Het kwaad (pijn, moeite, ziekte, dood, etc.) is waarachtig geen bagatel. Maar wel een creatie van de Schepper (Jesaja 45:7). De Bijbel bagatelliseert het kwaad niet, maar relativeert het wel. Het kwaad maakt het goede zichtbaar.
“De zondeval en het lijden in de geschiedenis is dan niets anders dan een noodzakelijke en door God gewilde donkere achtergrond.”
Wel noodzakelijk, niet door God gewild. God wilde niet dat de mens van de verboden vrucht at en verbood het daarom. Maar God wist natuurlijk “welk maaksel wij zijn” en dat we zouden eten van de beruchte boom. Geen ontkomen aan. Hij wist óók dat juist door deze weg de allerbeste wereld tot stand zou komen. De Bijbel verzekert ons dat alles verloopt “naar de raad van zijn wil” (Efeze 1:11).
“Daartegen kan Gods liefde en genade dan des te helderder afsteken.”
Klopt, hoewel de woorden “des te helderder” hier beter kunnen worden weggelaten. Want Gods genade kan namelijk uitsluitend afsteken tegen de donkere achtergrond van de zonde. Waar geen zonde is, kan ook geen genade zijn (Romeinen 5:20).
“God is zo de schrijver, regisseur en producent van het hele werelddrama en dus verantwoordelijk voor alles. “
Zo is het! Paulus formuleerde het zo:
“Uit Hem, door Hem en tot Hem zijn alle dingen. Hem zij de heerlijkheid tot in de aionen!” (Romeinen 11:36).
“De mens figureert slecht in dat stuk en draagt dus ook geen enkele verantwoordelijkheid.”
Omdat God “de schrijver, regisseur en producent van het hele werelddrama” is en garant staat voor het happy end, komt aan Hem dus alle eer toe! Zeer ontnuchterend voor mensen die zichzelf te groot voelen om slechts te figureren in Gods meesterwerk…
“En dat is precies het tegendeel van wat Gods Woord laat zien: “Adam, waar ben je?””
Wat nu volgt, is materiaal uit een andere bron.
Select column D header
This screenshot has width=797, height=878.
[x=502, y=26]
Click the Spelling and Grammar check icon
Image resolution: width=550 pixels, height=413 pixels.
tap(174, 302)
In ‘het drama’ is de mens verantwoordelijk (rekenschap verschuldigd). Zeker. Maar voor ‘het drama’ is uitsluitend “de schrijver, regisseur en producent” ‘verantwoordelijk’. De woorden “Adam, waar ben je” illustreren perfekt het universeel-Bijbelse principe dat God het verlorene zoekt “totdat Hij het vindt” (Lucas 15:4).